Barely after the calendar flipped to 2017, I wrote a series of posts saying that the Hurricanes should step into the fray and considering making a deal for Matt Duchene. On January 2, I identified trade options including Matt Duchene. Then on January 4, I ventured out on a limb and put together a trade package for Duchene.
My historical bias against trading Justin Faulk even for a comparable quality forward
At the time and since then, I have consistently said, that I would consider trading a high-end set of futures including high draft picks and even the likes of Haydn Fleury or Roland McKeown. Thus far, I have been steadfast in saying that even though it might ultimately be what it takes, I would not consider including a young roster NHL defenseman (basically no on Justin Faulk, Jaccob Slavin, Brett Pesce and Noah Hanifin) in such a deal.

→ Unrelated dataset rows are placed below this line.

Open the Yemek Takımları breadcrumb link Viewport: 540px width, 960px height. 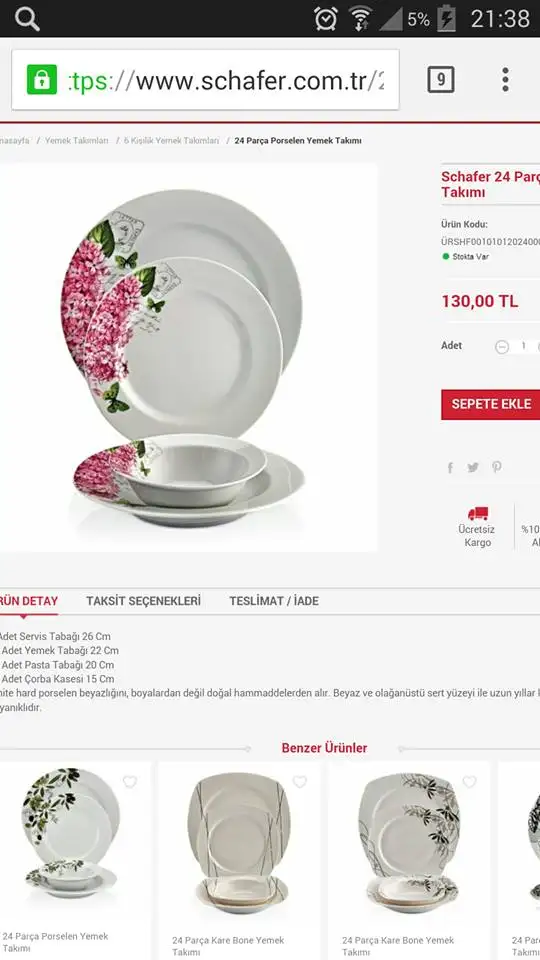point(77,141)
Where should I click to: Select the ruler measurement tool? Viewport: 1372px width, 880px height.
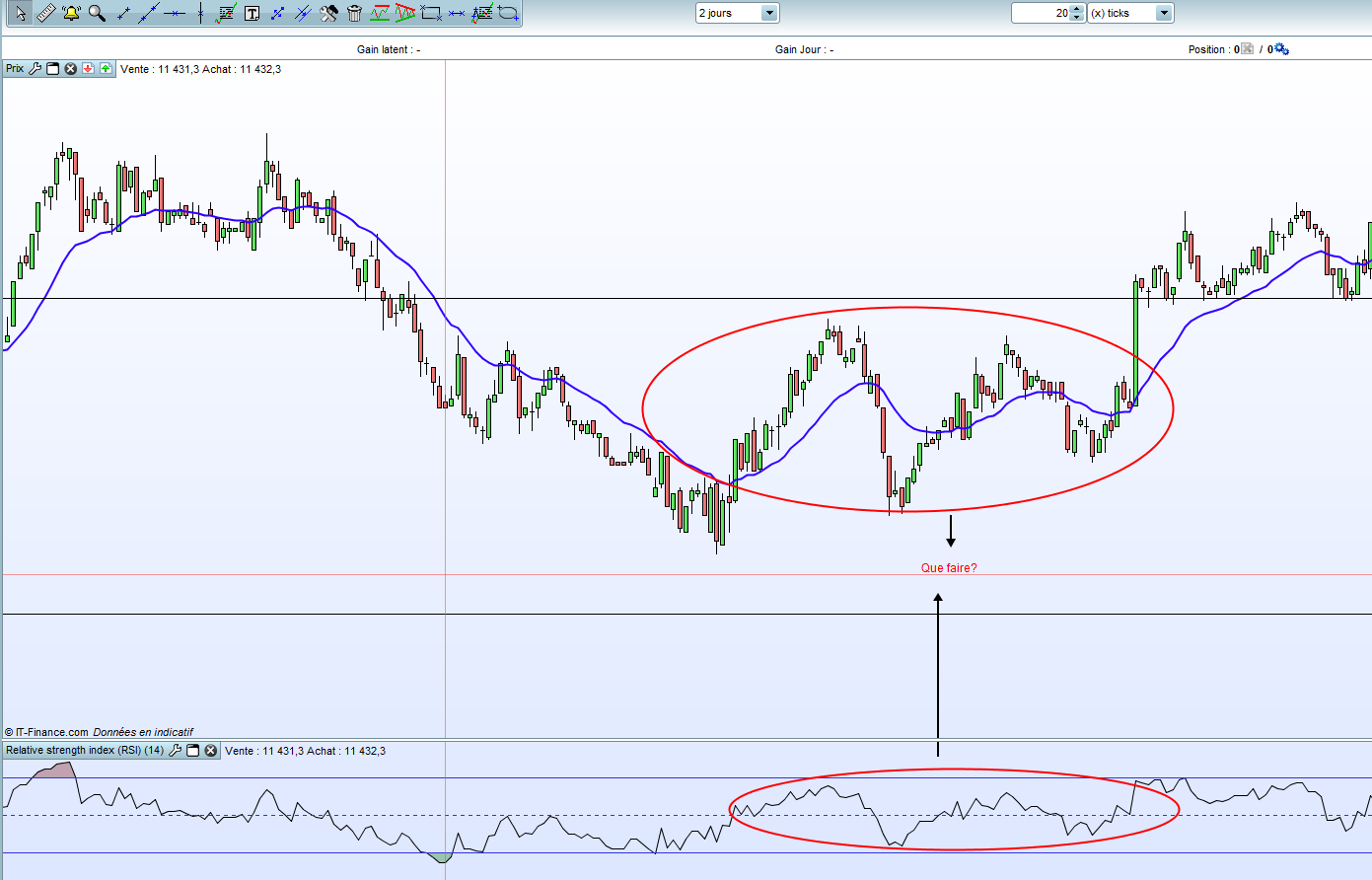[x=46, y=13]
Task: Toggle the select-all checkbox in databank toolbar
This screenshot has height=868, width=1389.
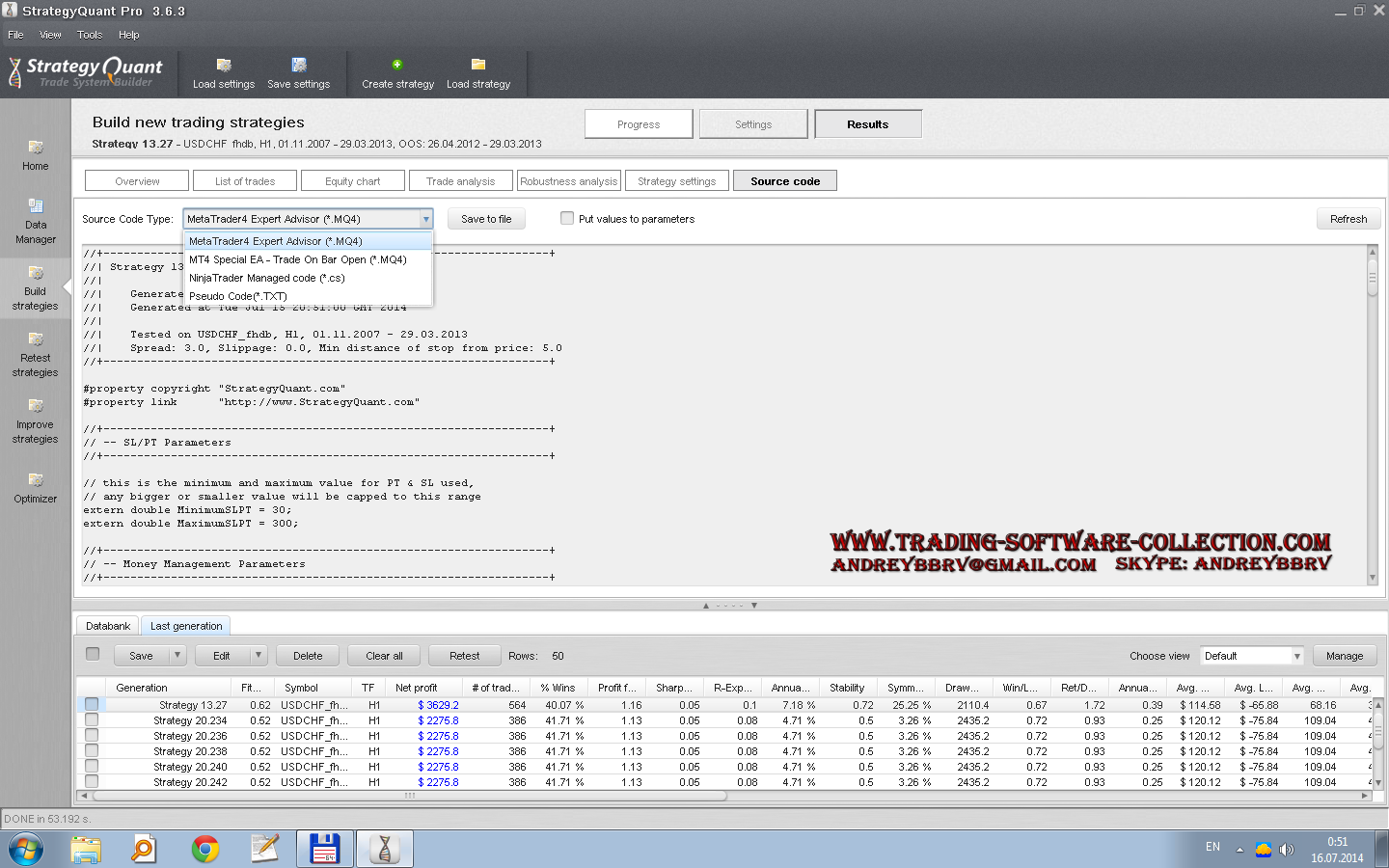Action: pos(93,654)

I have been consistent in that for some time for 2 reasons. First, I think legitimate top 4 defenseman are both harder to find and harder to do without than top 9 or even top 6 forwards. In addition, though the Hurricanes have a pipeline of young blue liners with high-end potential, as of right now, the Hurricanes have only 3 defenseman who have really even played in a top 4 role and are reasonably proven. (And importantly, I would have counted only Faulk as proven in that regard last summer. Things have changed but at the time, I was not ready to give Slavin and Pesce full credit based on a season or less in a top 4 role.)
On June 29, 2016 prior to Taylor Hall’s trade to New Jersey, I analyzed a potential Faulk for Hall trade, actually considered it a reasonably fair deal, but still voted ‘no’ because of my reasons above. On December 8, 2016 before the Matt Duchene thing blew up, I basically rewrote my Hall for Faulk post from the summer. While I did acknowledge that the situation had changed somewhat, I again voted ‘no’ on trading Faulk straight up or similar for a comparable forward in Duchene. But the key changes noted in that article were twofold. First, Slavin and Pesce had both taken another big step forward and solidified their ability to play top 4 (top 2 actually) roles at the NHL level. In addition, Faulk’s stock had dropped at least a little bit in my opinion because of his sub-par first half of the 2016-17 defensively. But even still I voted ‘no’ on trading Faulk for Duchene again for the reasons outlined above.
Revisiting Justin Faulk for Matt Duchene
With the February 28 trade deadline now just over 2 weeks away, the trade chatter is increasing significantly. Depending on who you read and which day of the week it is, the Hurricanes continue to be linked to the Colorado Avalanche. The variables are many. On the Colorado side, it could be Matt Duchene or Gabriel Landeskog. And the alleged asking price continues to be a young defenseman which theoretically pulls 4 Hurricanes players (Faulk, Hanifin, Slavin, Pesce) potentially into the equation. But more so lately the chatter has been a trade of comparable players in Justin Faulk and Matt Duchene.
It is that time of year, for the third time in about 8 months I will ponder the possibility of trading Faulk for a high-end forward, specifically Matt Duchene though similar arguments would apply to another high-end forward too. First there is a section that details why it might make sense to swap Faulk for Duchene, and then there is a section that details why it might be better to pass on such a deal.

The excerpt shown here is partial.